NASA had planned to acquire data on the crew members' exposure to long periods of zero gravity, and its effects on the crew's performance while landing the orbiter after an extended mission. STS-32 set a new shuttle duration record of nearly eleven days. An orbiter kit was developed to allow the shuttle to operate for up to 16 days in Earth orbit, and would later make its debut on Columbias STS-50 mission in 1992.

The retrieval of LDEF was filmed with an IMAX camera, and appeared in the IMAX film Destiny in Space in 1994. Earth observation footage from the camera also appeared in the 1990 film Blue Planet.

Columbia landed safely on January 20, 1990, at 1:35:37 a.m. PST on Runway 22 of Edwards Air Force Base, California. The orbiter had a landing weight of 103571 kg. The roll-out distance was 3271 m, and the roll-out time was 62 seconds. The orbiter returned to KSC on January 26, 1990.

| Attempt | Planned | Result | Turnaround | Reason | Decision point | Weather go (%) | Notes |
|---|---|---|---|---|---|---|---|
| 1 | 8 Jan 1990, 8:10:00 am | Scrubbed | — | Weather | 8 Jan 1990, 9:00 am ​(T−00:05:00) | 10 | Low level clouds in the KSC area. |
| 2 | 9 Jan 1990, 7:35:00 am | Success | 0 days 23 hours 25 minutes |  |  | 90 |  |

=== Mid-deck payloads ===
In addition to the Syncom IV-F5 (Leasat-5) satellite, STS-32 carried a number of mid-deck scientific payloads, some of which had already been flown on previous shuttle missions. The experiments included:

- Characterization of Neurospora Circadian Rhythms (CNCR)
- Protein Crystal Growth (PCG)
- Fluid Experiment Apparatus (FEA)
- American Flight Echocardiograph (AFE)
- Latitude / Longitude Locator (L3)
- Mesoscale Lightning Experiment (MLE)
- IMAX camera
- Air Force Maui Optical Site (AMOS) experiment

== Wake-up calls ==
NASA began a tradition of playing music to astronauts during the Project Gemini, and first used music to wake up a flight crew during Apollo 15. Each track is specially chosen, often by the astronauts' families, and usually has a special meaning to an individual member of the crew, or is applicable to their daily activities.

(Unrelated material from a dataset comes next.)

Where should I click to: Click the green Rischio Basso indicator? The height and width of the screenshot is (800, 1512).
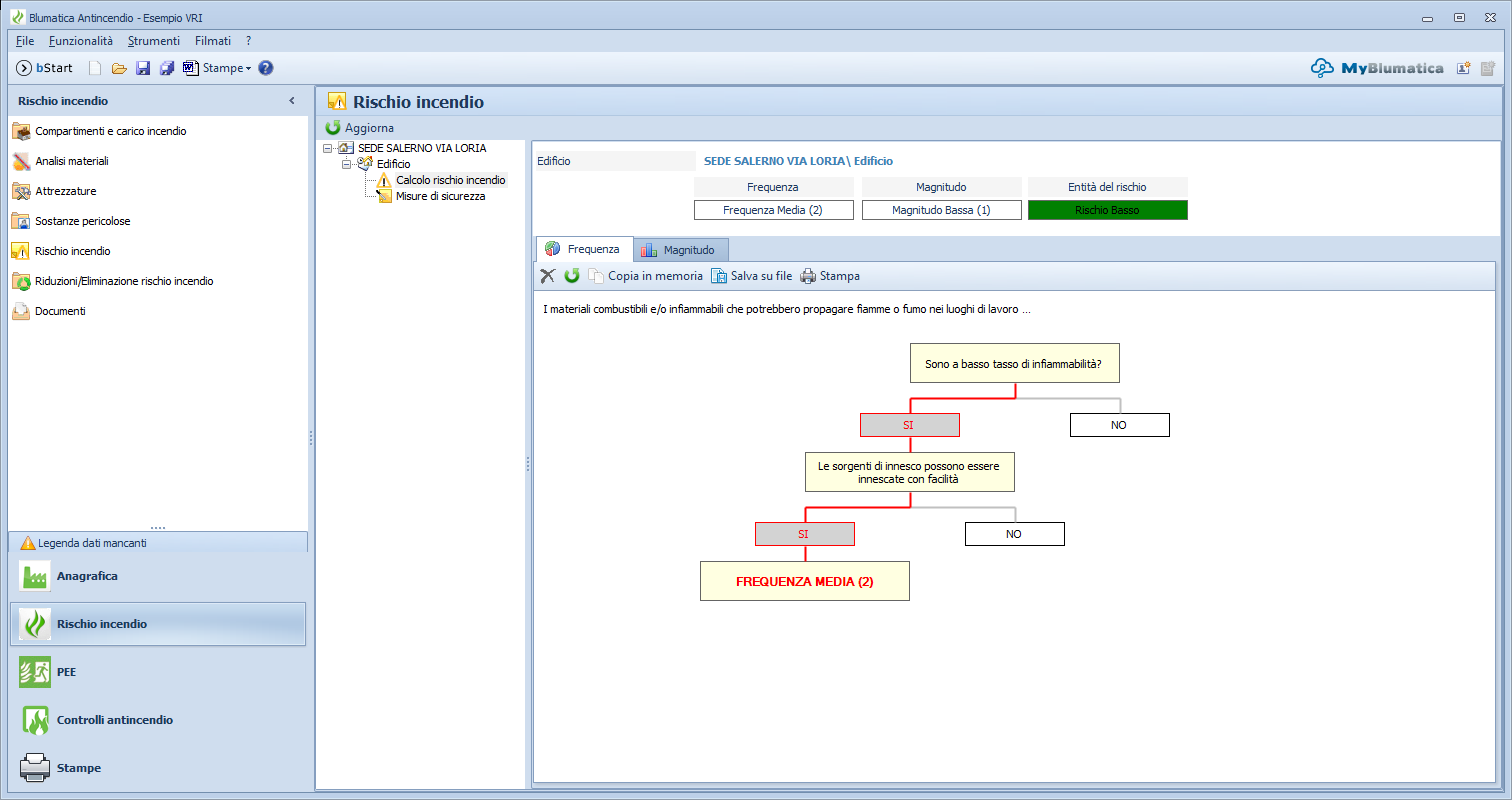(x=1107, y=210)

| Flight Day | Song | Artist/Composer |
|---|---|---|
| Day 2 | "What's More American?" | Bing Crosby |
| Day 3 | "The Banana Boat Song" parody |  |
| Day 4 | "Let It Snow" parody |  |
| Day 5 | "Hello Dolly" parody |  |
| Day 6 | "Attack of the Killer Tomatoes" |  |
| Day 7 | "Notre Dame Victory March" |  |
| Day 8 | "Bow Down to Washington" | University of Washington |
| Day 9 | "Glory, Glory, Colorado" | University of Colorado |
| Day 10 | "Danny Boy" | Larry Bird |
| Day 11 | "Washington and Lee" | Washington and Lee University |
| Day 12 | "Born to Be Wild" | Steppenwolf |
| Day 13 | "Anchors Aweigh" | Charles A. Zimmerman |

== Mission insignia ==
The three stars on the left and two stars on the right of STS-32's insignia symbolized the flight's numerical designation in the Space Transportation System's mission sequence. The inverted orbiter on the mission patch reflects the overhead phasing required for rendezvous with LDEF. LDEF had dropped to such a low altitude that the orbiter could not do the usual lower-orbit catch-up because of the thicker atmosphere, and had to reach the LDEF from above.